In the same year they tried to get guardianship for a 6-year-old boy with cancer, but his parents reacted by taking him to the Cook Islands.

Despite these setbacks, Starship doctors, social workers and police combined to try to seize Caleb - but were too late.

RECENT TUG-OF-WAR CASES

Liam Williams-Holloway: Three-year-old Liam's parents refused chemotherapy treatment for their son's cancer and said they would pursue alternative treatments. In 1999 health officials forced him to have chemotherapy through a court order which gave the courts guardianship over Liam. His parents went into hiding for four months, setting off a national debate about conventional versus alternative treatments and the rights of doctors or parents to decide what is best for a child. The Otago family eventually went to Mexico, where Liam died, aged 5, at an alternative healing clinic in October 2000.

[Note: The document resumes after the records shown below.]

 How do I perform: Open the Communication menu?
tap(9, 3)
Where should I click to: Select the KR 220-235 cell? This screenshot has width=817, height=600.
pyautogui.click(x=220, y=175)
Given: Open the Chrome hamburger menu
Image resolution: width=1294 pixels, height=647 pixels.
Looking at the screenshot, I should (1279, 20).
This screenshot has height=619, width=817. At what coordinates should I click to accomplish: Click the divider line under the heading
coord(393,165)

Tovia Laufau: The 13-year-old Mangere boy died from a cancerous tumour on his leg which weighed 15kg and had spread to his lungs. Despite warnings that the cancer would kill him, his parents, Peni and Faafetai Laufau, refused medical help. They said Tovia was too scared to return to hospital and was old enough to make his own decision. A High Court jury disagreed. In August 2000 it found the parents not guilty of manslaughter but guilty of failing to provide the necessaries of life. They later received a 15-month suspended prison sentence. Starship Hospital admitted in court that it did not try to get a court order to take Tovia from his parents. Doctors said they did not want to alienate the family and were worried after the public fallout from the Liam Williams-Holloway case.

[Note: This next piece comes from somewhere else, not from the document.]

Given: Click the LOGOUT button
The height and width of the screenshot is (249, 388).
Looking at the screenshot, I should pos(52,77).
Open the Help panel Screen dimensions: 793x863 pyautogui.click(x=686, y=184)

Unnamed Cook Islands boy: It emerged during the Laufau case that the hospital had tried to win legal guardianship over a 6-year-old boy, whose parents then fled to the Cook Islands. Surgeons removed a brain tumour but his parents objected to the follow-up radiotherapy on religious grounds and because their son feared he would die if he was put back into the CT scanner machine. Five months later his tumour grew back. His mother rushed him back to hospital but he died in July 2000.

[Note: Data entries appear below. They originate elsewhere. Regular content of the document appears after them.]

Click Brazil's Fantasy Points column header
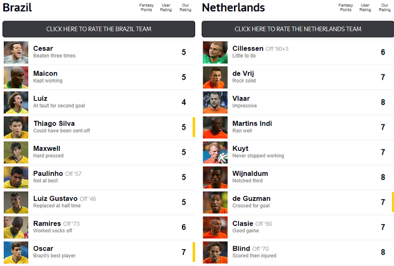tap(146, 8)
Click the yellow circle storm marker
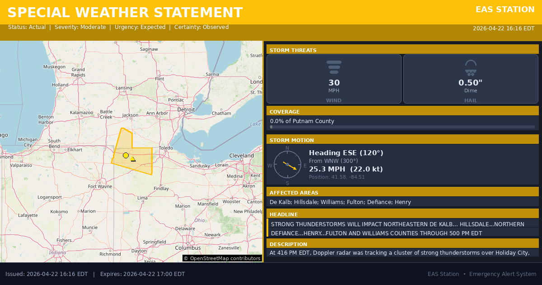542x285 pixels. coord(126,155)
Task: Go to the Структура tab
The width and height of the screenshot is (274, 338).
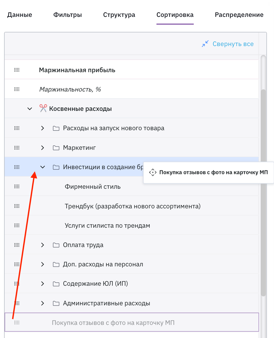Action: point(119,15)
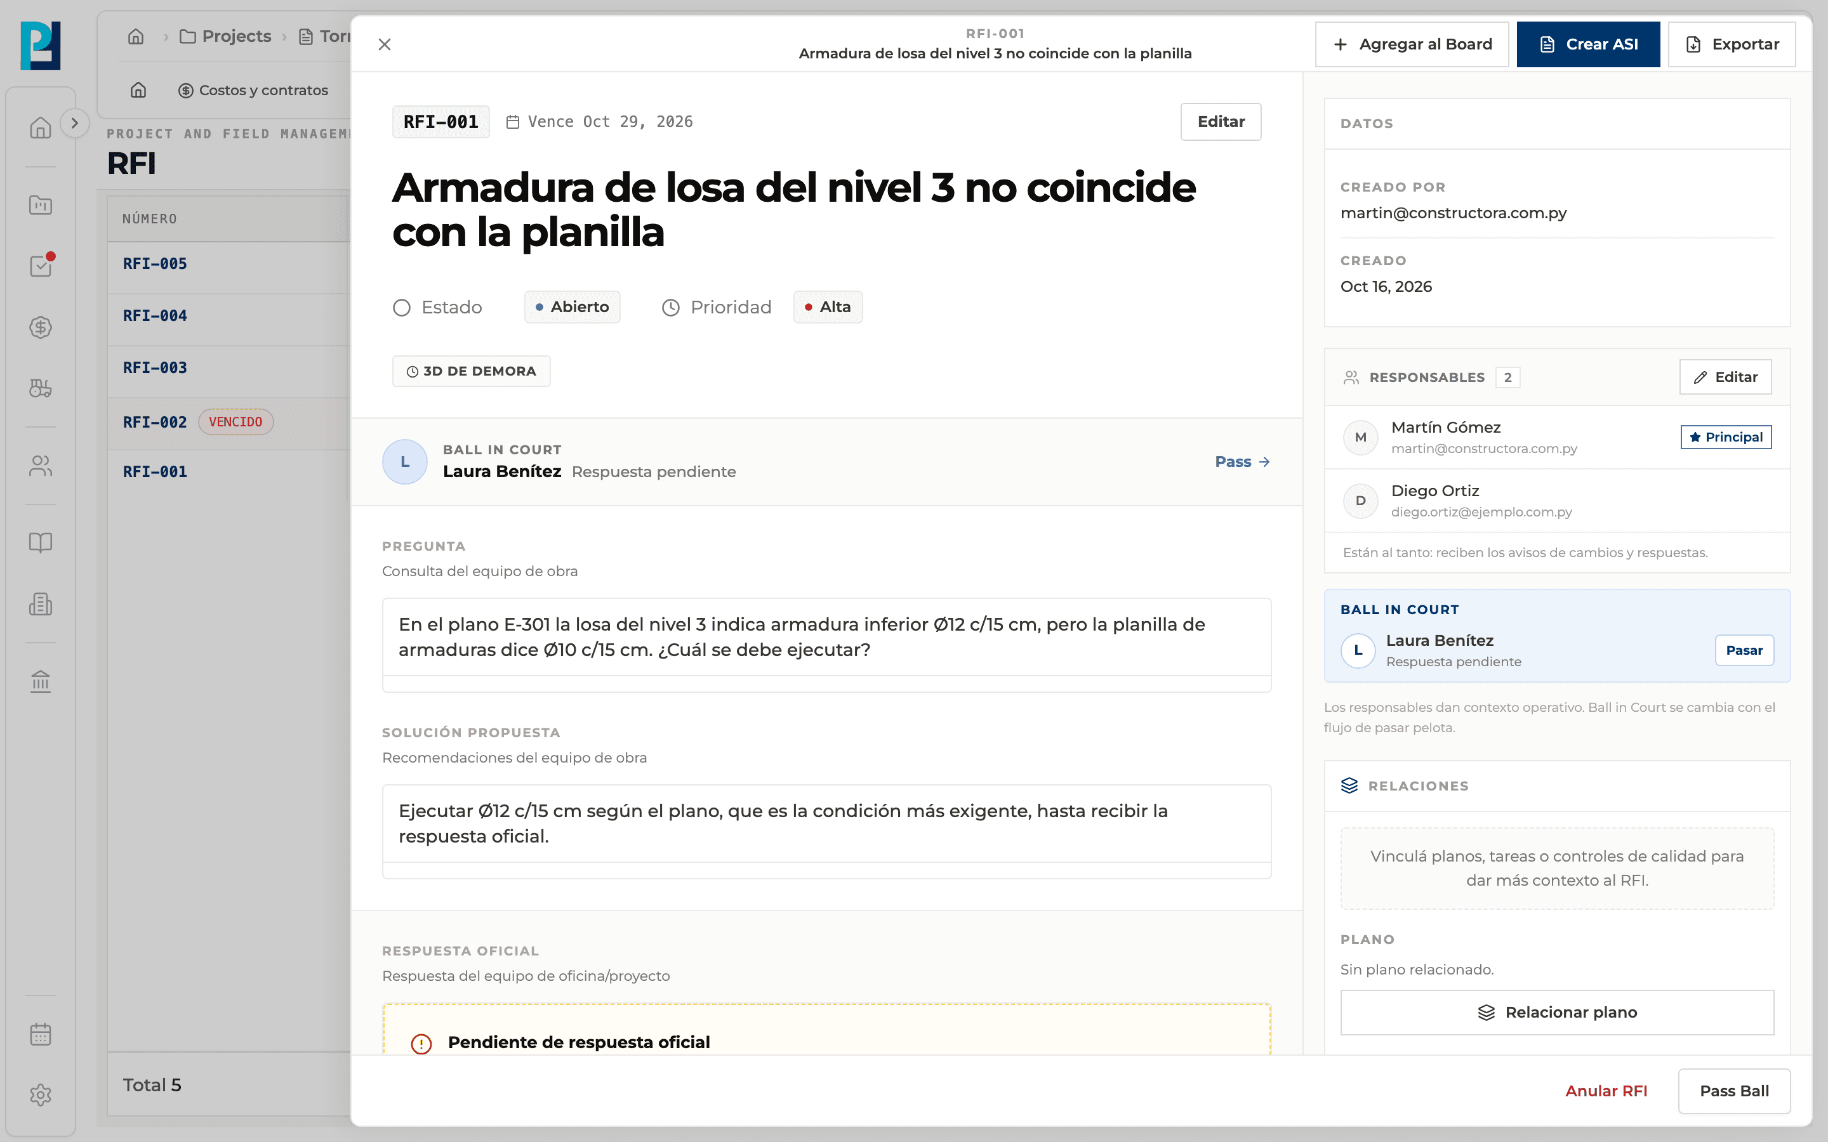Expand the collapsed sidebar with the chevron
Screen dimensions: 1828x1142
74,123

Laura Boomsma: Two months ago, Australia had its own version of the Liam Williams-Holloway case. Five-year-old Laura, from New South Wales, was diagnosed last November with a rare tumour in her right kidney, which was removed in January. When her parents objected to post-operative chemotherapy, Brisbane's Royal Children's Hospital took them to the Queensland Supreme Court. The case lapsed when the family went to London for alternative treatment.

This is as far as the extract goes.